Zunächst haben wir uns in der Gegend von Essex umgesehen, weil ich einen Ort wollte, der nicht allzu abgelegen ist, sondern auch an Menschen erinnert, mit Zügen und Autos. Fündig geworden sind wir schließlich in Kent, wo wir uns für einen mittelgroßen Bauernhof entschieden haben. Keine niedliche kleine Farm und auch kein riesiger Milchindustriehof, sondern ein Familienbetrieb, dessen Milch in die Supermärkte der Umgebung geliefert wird. Als wir erklärten, was wir vorhatten, waren die Leute gleich sehr offen und entgegenkommend. Sie erwähnten Luma und sagten, sie sei ziemlich temperamentvoll. Da wurde ich gleich hellhörig. Wenn ich das Innenleben und den Willen eines Tieres erkunden will, ist temperamentvoll hilfreich, dachte ich. Das erhöht die Chance, ihren Charakter zu sehen.

Warum glauben Sie, dass Tiere ein Bewusstsein haben?

Ich hatte mein ganzes Leben lang Beziehungen zu Tieren und ich glaube, dass man die Persönlichkeit und Gefühle eines Tieres sehen kann. Aber es gibt natürlich andere Ansichten, viele sprechen Nutztieren so etwas wie ein Bewusstsein ab. Es ist bequemer für uns so zu denken, um sie ohne schlechtes Gewissen so benutzen zu können, wie wir es tun. Auch ich war mir nicht sicher, was wir sichtbar machen könnten. Erst später hörte ich, dass eine Kuh, die einen Namen hat, bis zu 500 Liter mehr Milch pro Jahr gibt. Interessant, nicht wahr? Wenn sie einen Namen hat, bedeutet das wahrscheinlich, dass man mit ihr spricht, und je mehr Zuneigung man ihr entgegenbringt, desto mehr Milch gibt sie. Ich bin keine Wissenschaftlerin, aber ich glaube, alle Lebewesen spüren die Freundlichkeit oder Grausamkeit eines anderen Lebewesens.

Warum haben Tiere oft eine besondere Präsenz in Ihren Filmen?
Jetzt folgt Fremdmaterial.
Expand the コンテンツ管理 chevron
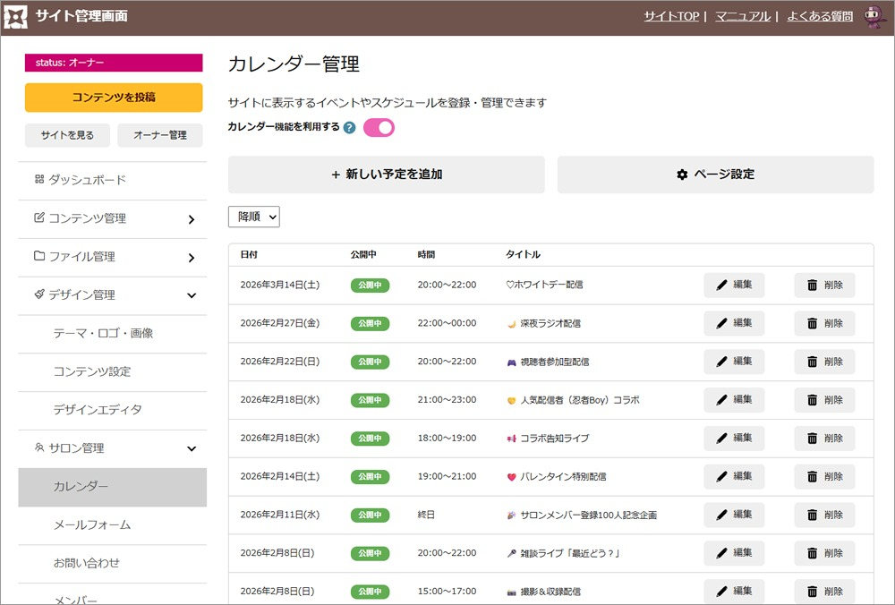Screen dimensions: 895x605 point(192,219)
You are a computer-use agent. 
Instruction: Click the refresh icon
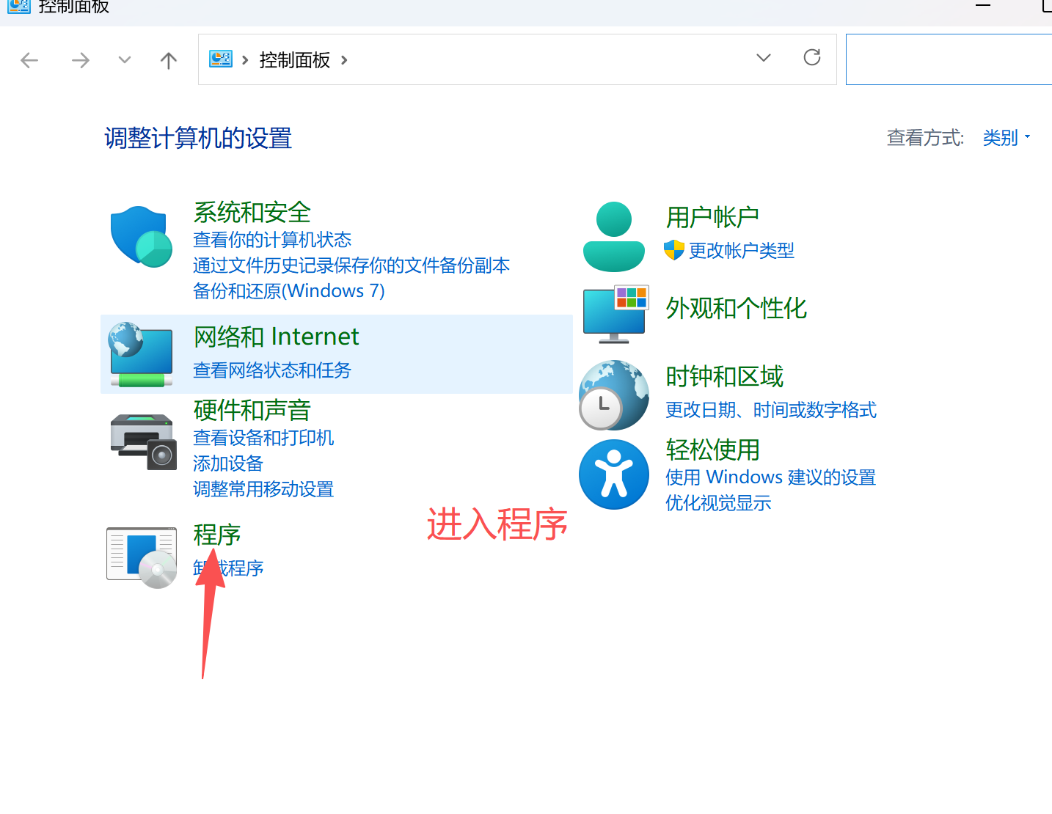pyautogui.click(x=811, y=57)
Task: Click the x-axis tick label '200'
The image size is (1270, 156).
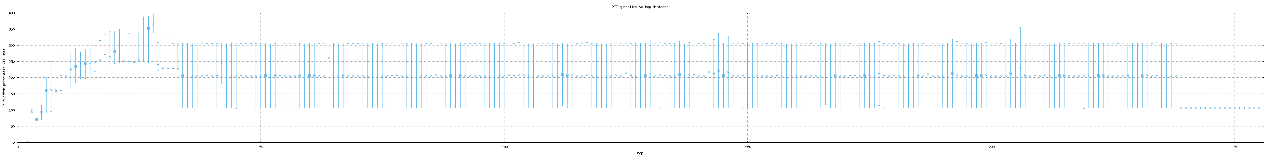Action: 991,147
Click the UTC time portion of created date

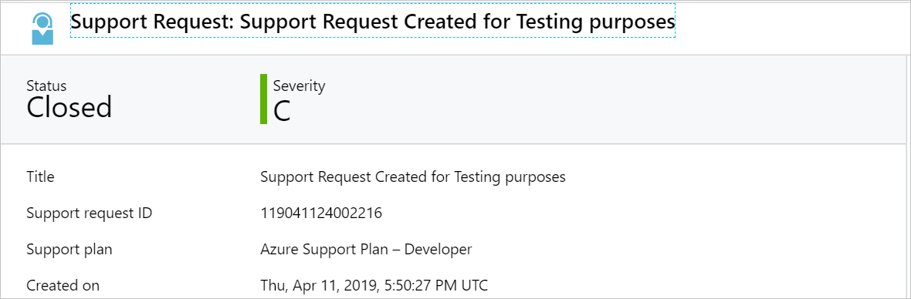[x=439, y=285]
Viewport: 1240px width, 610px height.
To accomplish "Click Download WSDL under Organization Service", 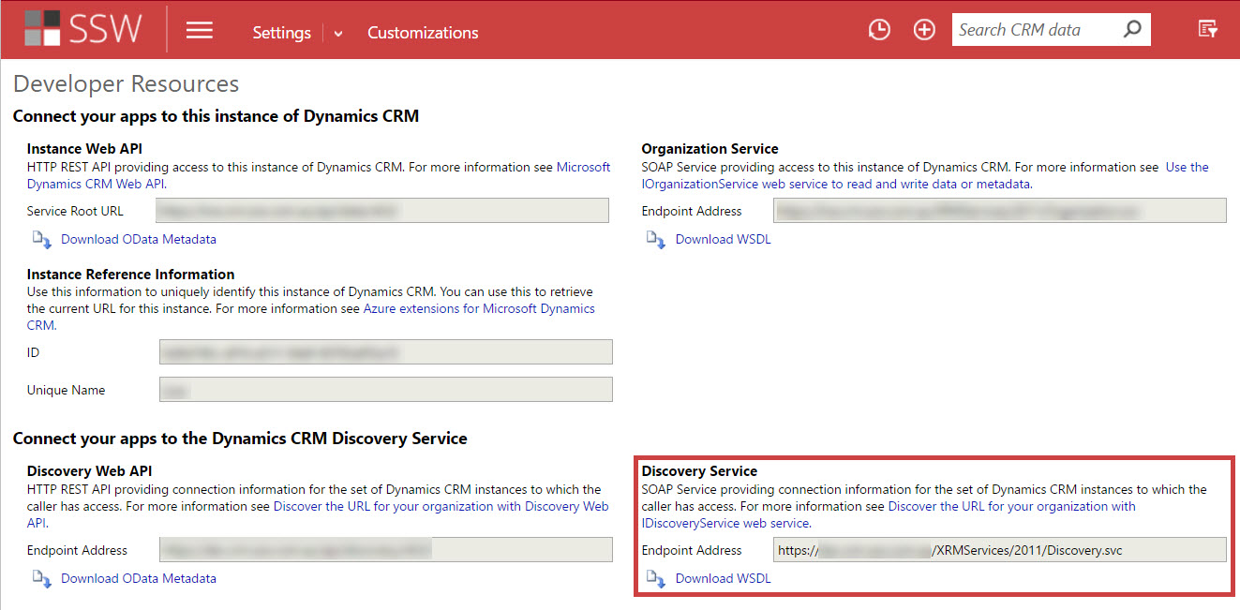I will click(x=723, y=239).
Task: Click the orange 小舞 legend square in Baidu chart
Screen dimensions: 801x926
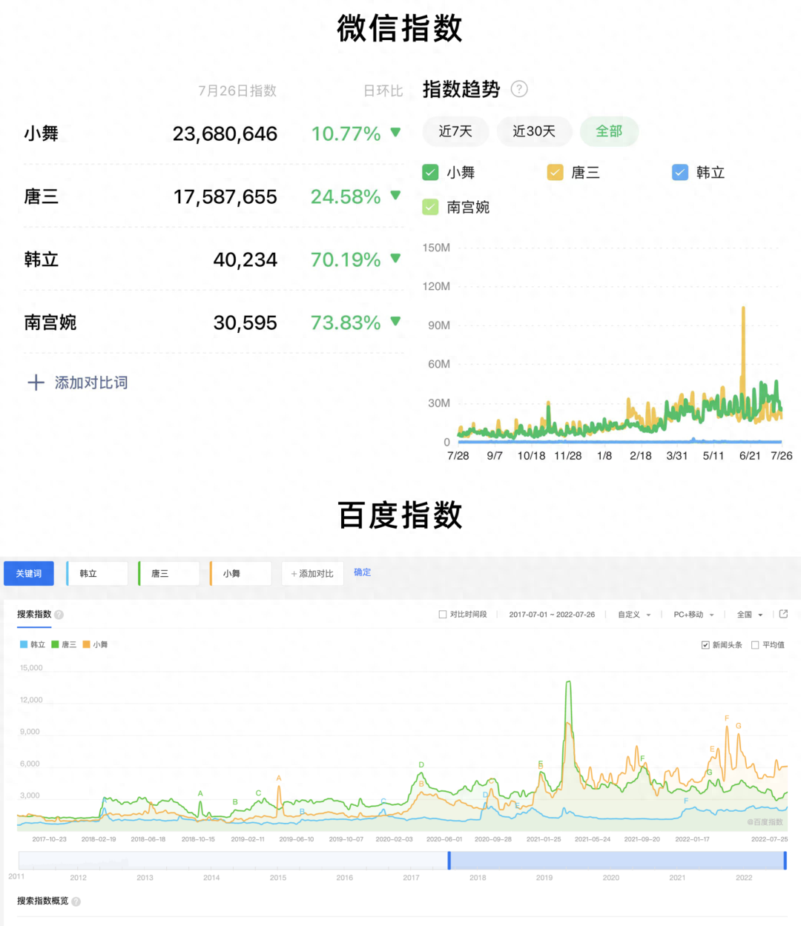Action: (x=86, y=644)
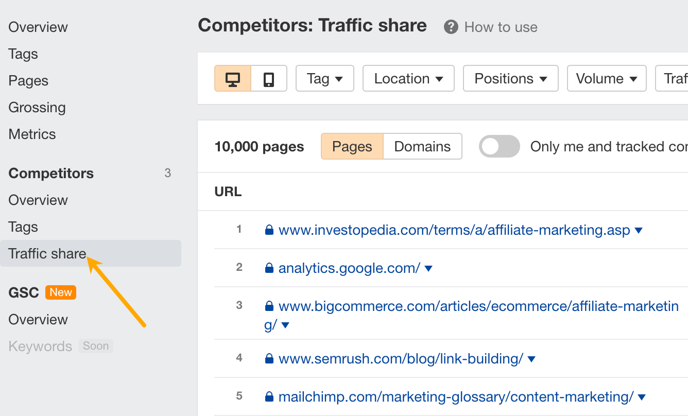The width and height of the screenshot is (688, 416).
Task: Expand the caret next to the Investopedia URL
Action: [638, 230]
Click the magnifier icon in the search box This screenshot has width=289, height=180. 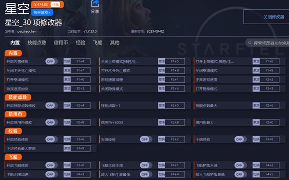(x=250, y=43)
Tiere und die Natur sind beim Schreiben immer da, sie sind eine Art mich auszudrücken. Ich hatte eine sehr freie Kindheit, meine Mutter war 16 und mein Vater 18, als ich geboren wurde. Ich war schon sehr früh draußen unterwegs, mit drei Jahren. Die Gegend, in der wir wohnten, war eine Art Siedlung, aber es gab viel Wildnis drum herum. Nichts Romantisches, eher eine Art Land, das genutzt und dann verlassen wurde und verwilderte. Ich habe mich dort sehr wohl gefühlt und es hat mich geprägt. Dieses Aufwachsen macht einen großen Teil meiner emotionalen Landschaft aus.

Haben Sie mit „Cow“ Ihr Ziel erreicht, das Innenleben Lumas sichtbar zu machen?

Ich denke, man kann ihre Persönlichkeit sehen, ihre wilde, unsichtbare Schönheit, von der ich vorhin gesprochen habe. Ich glaube sogar, dass sie sich am Ende selbst gesehen fühlte. Sie war sich der Kamera bewusst und spürte, dass wir sie sahen. Das Bewusstsein eines Lebewesens wahrzunehmen ist eine sehr intensive Erfahrung. Nur was Luma in dem Moment denkt, bleibt ein Geheimnis.